[Série ''Dans le top 10 de mes éclaireurs : Kalopani]
Les aigrettes volatiles annoncent le printemps dans la première séquence d’Amarcord : flottant dans l’air, elles se diffusent partout, sans ordre, et poétisent un décor urbain. : cet archipel aérien, presque immatériel qu’on retrouvera à la fin du film avec les flocons de neige est le programme mémoriel de Fellini : d’une légèreté soyeuse, dans un ballet fascinant et collectif.
La mémoire est sélective ; elle isole des temps forts qui seront autant de séquences maitresse dont l’influence déterminante est la peinture et le théâtre : tableaux puissants, fortement travaillés et de grande dimension, elles encadrent la foule que constitue la comédie humaine de l’enfance de Titta.
Toujours conscient de l’artificialité de la reconstruction du souvenir, Fellini reconstruit tout : son enfance, l’Histoire, jusqu’à la mer. Porté par un avocat coryphée, le récit semble débuter sur une chronologie sage et posée : le temps de l’école, la satire emplie de tendresse pour les professeurs aux trognes d’anthologie. Mais à mesure qu’il se déroule, le film rétrospectif cristallise des scènes maitresses sans réel lien entre elles : l’oncle sur son arbre hurlant qu’il veut une femme, l’admiration du paquebot, la satire du fascisme… Fil rouge de ces moments aussi insolites qu’attachants, la caractérisation des personnages qui irradient de leur humanité aussi fragile qu’exacerbée, car méditerranéenne, les échanges et les crises. Les parents en spectacle permanent, la nymphomane, la courtisane mythologie, la voluptueuse dévoratrice. Rien d’étonnant, pour qui connait le maestro, à ce que les femmes structurent son univers originel. Le film est une véritable ode à la poussé de sève adolescente, un défilé de postérieurs qui se placent sur des selles, s’agitent, dansent, de poitrines démesurées qui aimantent et étouffent littéralement.

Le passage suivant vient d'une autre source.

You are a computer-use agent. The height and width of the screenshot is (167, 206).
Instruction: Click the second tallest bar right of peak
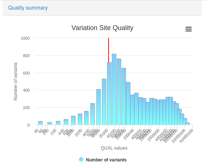(x=119, y=92)
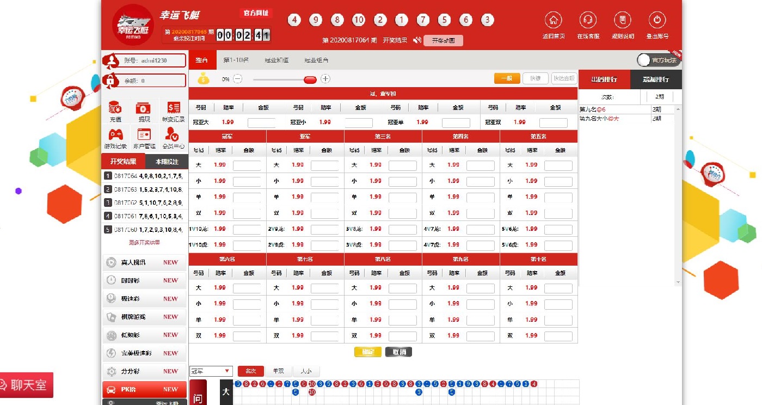Click the red rebate slider handle
The height and width of the screenshot is (405, 762).
coord(310,79)
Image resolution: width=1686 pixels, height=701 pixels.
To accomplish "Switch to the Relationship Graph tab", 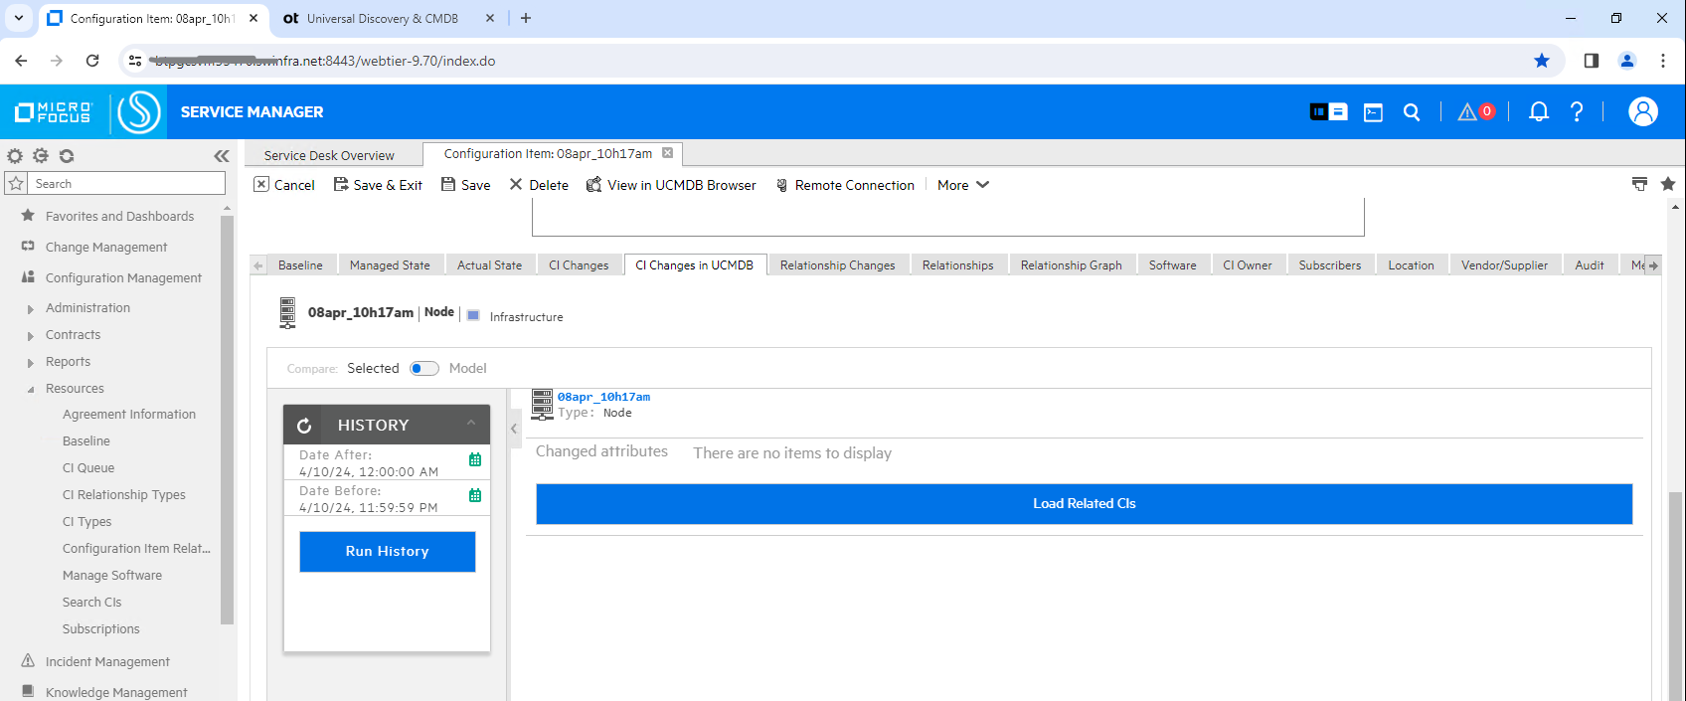I will point(1071,265).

En toile de fond, le XXème siècle et ses tourments. La fresque rejoint par instants celle du 1900 de Bertolucci par sa reconstitution de tableaux collectifs, qui saluent la modernité avec le paquebot ou évoquent le lien à la lèpre du fascisme. Dans cette danse au fragile équilibre entre individus et nation, Fellini privilégie les premiers, et s’en tient à une vision plus poétique mais parvient à une force évocatrice similaire, notamment dans la scène où l’on fusille un gramophone clandestin qui diffuse L’Internationale depuis un clocher. Si la musique est la Résistance la plus belle qu’on puisse imaginer au fascisme, le cinéma est bien celle qu’on oppose ici à la fuite du temps et à l’oubli. Cette fuite, matérialisée par les travellings latéraux, est omniprésente. Fellini maitrise une gestion très singulière des scènes collectives, où il galvanise le tableau par le mouvement propre à son art : le long d’une rue, la foule se distribue et s’adresse souvent à la caméra, nous prenant à témoin.
La quête de la mémoire et de ses souvenirs d’enfance est l’un des plus grands motifs de l’expression artistique. Elle a le mérite de la sincérité, mais les limite de l’intimité : seul l’auteur y retrouve une émotion vécue. Les plus grandes œuvres sont celles, de Rousseau à Proust, de Perec à Tarkovski, qui diffusent l’émotion nostalgique au spectateur étranger. Fellini y parvient. Chez lui, nous sommes des passants, des visiteurs invités à la fête, en immersion, le sourire aux lèvres.